Among the noteworthy hardware solutions for LLM serving is Intel’s Gaudi series, purpose-built accelerators for AI workloads. The Gaudi-2 accelerator has been accessible through the Intel Developer Cloud for some time, and the recently launched Gaudi-3 marks Intel’s next step in the AI accelerator market. Gaudi-3 is now also available via Intel Developer Cloud, and IBM has announced its first on-premise cloud deployment of this cutting-edge hardware.
We’ve been deeply involved in evaluating and developing an LLM serving framework for Gaudi-2. Our journey with Gaudi-2 has taken us from a basic implementation of vLLM for Gaudi-2 to its current state, where we have observed several orders of magnitude in throughput improvement. With support for the Gaudi series recently integrated into the main vLLM repository, we believe now is the perfect time to share our experiences with Gaudi-2 and its performance in LLM inference.
In this upcoming blog series, we will present in-depth benchmarks of vLLM on Gaudi-2 and share our hands-on experience implementing specific features on this accelerator. We hope this series offers valuable insights to those interested in exploring Gaudi-2, providing a glimpse into its performance and the user experience it delivers. In this post, we’ll focus on the fundamentals of Gaudi-2 and examine its overall LLM serving performance using vLLM.

Intel Gaudi-2 Hardware

Figure 1. Gaudi-2 Processor High-level Architecture (source)
Figure 1. Gaudi-2 Processor High-level Architecture (source)

Overall Hardware Design

The Intel Gaudi-2 is a dedicated AI accelerator designed to handle both AI training and inference tasks. It features two Matrix Multiplication Engines (MMEs) and 24 Tensor Processor Cores (TPCs), which work together to accelerate matrix multiplication and other non-matrix operations. Each Gaudi-2 card comes equipped with 96GB of HBM2E memory, offering more capacity and higher memory bandwidth—up to 2.46TB/s—compared to competitors such as NVIDIA’s A100-80GB. With its dedicated MMEs for matrix operations and superior memory bandwidth, Gaudi-2 achieves peak performance exceeding 400 TFLOPS on BF16 precision.
Table 1. Compute and Memory specs of NVIDIA A100, H100, Intel Gaudi-2 and Gaudi-3.
Table 1. Compute and Memory specs of NVIDIA A100, H100, Intel Gaudi-2 and Gaudi-3.
Gaudi-2 also incorporates a networking architecture built on RDMA over Converged Ethernet (RoCEv2). The accelerator integrates 24 Ethernet ports capable of 100 Gbps communication, with 21 ports reserved for all-to-all connectivity between Gaudi-2 cards in a single node. While it lacks a specialized communication solution like NVIDIA’s NVLink, Gaudi-2’s networking design delivers sufficient bandwidth for features such as Tensor Parallelism during LLM inference. Additionally, its reliance on cost-efficient standard Ethernet hardware makes it an attractive option for scaling AI workloads.

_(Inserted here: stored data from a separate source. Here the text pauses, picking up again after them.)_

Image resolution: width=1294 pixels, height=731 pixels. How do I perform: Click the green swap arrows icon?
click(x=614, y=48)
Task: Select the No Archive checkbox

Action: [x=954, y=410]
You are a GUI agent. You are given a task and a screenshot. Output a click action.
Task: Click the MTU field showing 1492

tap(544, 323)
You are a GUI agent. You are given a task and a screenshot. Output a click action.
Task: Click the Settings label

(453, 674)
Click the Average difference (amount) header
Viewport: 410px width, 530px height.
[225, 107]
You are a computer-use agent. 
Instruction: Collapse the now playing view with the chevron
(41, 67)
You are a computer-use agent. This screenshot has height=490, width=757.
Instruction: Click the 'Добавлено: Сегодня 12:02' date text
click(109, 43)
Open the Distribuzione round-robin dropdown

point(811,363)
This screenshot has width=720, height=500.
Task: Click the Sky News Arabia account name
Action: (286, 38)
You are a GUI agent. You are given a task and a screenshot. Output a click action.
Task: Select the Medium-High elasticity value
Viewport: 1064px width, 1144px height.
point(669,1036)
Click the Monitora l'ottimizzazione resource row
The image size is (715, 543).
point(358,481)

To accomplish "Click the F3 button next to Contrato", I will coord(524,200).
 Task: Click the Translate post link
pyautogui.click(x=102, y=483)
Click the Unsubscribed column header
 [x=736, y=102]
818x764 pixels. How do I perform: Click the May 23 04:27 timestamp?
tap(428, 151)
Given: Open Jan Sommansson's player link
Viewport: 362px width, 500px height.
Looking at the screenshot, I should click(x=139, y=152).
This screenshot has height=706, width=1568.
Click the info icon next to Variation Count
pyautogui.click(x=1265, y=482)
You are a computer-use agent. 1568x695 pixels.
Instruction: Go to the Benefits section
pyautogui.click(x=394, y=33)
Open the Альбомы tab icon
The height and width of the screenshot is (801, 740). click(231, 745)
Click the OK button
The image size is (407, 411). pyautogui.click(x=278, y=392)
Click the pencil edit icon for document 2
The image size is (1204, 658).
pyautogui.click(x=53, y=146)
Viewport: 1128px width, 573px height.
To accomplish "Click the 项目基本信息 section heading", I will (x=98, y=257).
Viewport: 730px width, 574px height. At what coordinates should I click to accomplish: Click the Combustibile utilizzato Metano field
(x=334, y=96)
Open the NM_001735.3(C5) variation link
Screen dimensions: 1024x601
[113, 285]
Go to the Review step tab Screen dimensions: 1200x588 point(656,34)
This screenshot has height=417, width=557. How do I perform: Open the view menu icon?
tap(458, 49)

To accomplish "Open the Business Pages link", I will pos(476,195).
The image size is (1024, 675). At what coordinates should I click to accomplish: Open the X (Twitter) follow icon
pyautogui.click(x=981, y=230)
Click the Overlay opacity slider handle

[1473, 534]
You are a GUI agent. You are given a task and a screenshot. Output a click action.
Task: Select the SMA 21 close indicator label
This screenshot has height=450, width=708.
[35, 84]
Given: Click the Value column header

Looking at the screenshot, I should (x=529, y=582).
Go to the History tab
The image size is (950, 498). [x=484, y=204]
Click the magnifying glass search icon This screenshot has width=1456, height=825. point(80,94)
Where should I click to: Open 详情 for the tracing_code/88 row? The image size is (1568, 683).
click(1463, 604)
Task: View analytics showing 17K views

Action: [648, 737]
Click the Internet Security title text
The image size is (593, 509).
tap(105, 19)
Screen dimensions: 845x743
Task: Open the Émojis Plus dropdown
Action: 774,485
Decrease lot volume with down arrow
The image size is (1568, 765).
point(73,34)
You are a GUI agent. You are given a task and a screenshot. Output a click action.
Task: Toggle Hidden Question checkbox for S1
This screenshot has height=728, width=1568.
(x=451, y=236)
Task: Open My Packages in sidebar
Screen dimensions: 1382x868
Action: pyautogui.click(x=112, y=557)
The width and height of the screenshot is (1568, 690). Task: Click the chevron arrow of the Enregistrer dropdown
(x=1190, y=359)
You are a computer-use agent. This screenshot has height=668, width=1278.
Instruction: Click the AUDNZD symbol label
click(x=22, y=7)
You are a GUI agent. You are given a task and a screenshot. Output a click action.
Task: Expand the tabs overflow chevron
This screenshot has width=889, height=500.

Interesting Design Choices

A standout feature of the Gaudi-2 is its support for the FP8 data format, which includes both E4M3 and E5M2 types. This capability enhances performance for both AI training and inference, with Gaudi-2 achieving a peak performance of over 800 TFLOPS on FP8 precision. Despite some limitations, such as the restricted range of E4M3 (addressed in Gaudi-3), the inclusion of FP8 support gives Gaudi-2 a distinct advantage over competitors like the A100, which lack hardware acceleration for FP8.
Another notable aspect of the Gaudi-2’s design is the absence of a traditional memory hierarchy. Unlike NVIDIA GPUs, which feature multiple layers of memory hierarchy (L2-cache, L1-cache, shared memory, and registers), Gaudi-2 employs a simpler approach with 48MB of local SRAM. This SRAM is shared across MMEs, TPCs, DMAs, and other components for data pipelining. This design choice is made possible by Gaudi-2’s larger MMEs, which support bigger matrices compared to GPU counterparts. The larger MMEs allow for more efficient data reuse, reducing the need for extensive memory bandwidth during computations.
While this simplification alleviates the complexity of managing memory hierarchies for users, it shifts the responsibility to the compiler. The compiler must tightly schedule memory communications and computations before workloads are executed. To address this, Intel provides the SynapseAI Software Suite, a comprehensive toolkit designed to optimize Gaudi-series hardware for AI workloads, ensuring efficient execution and performance.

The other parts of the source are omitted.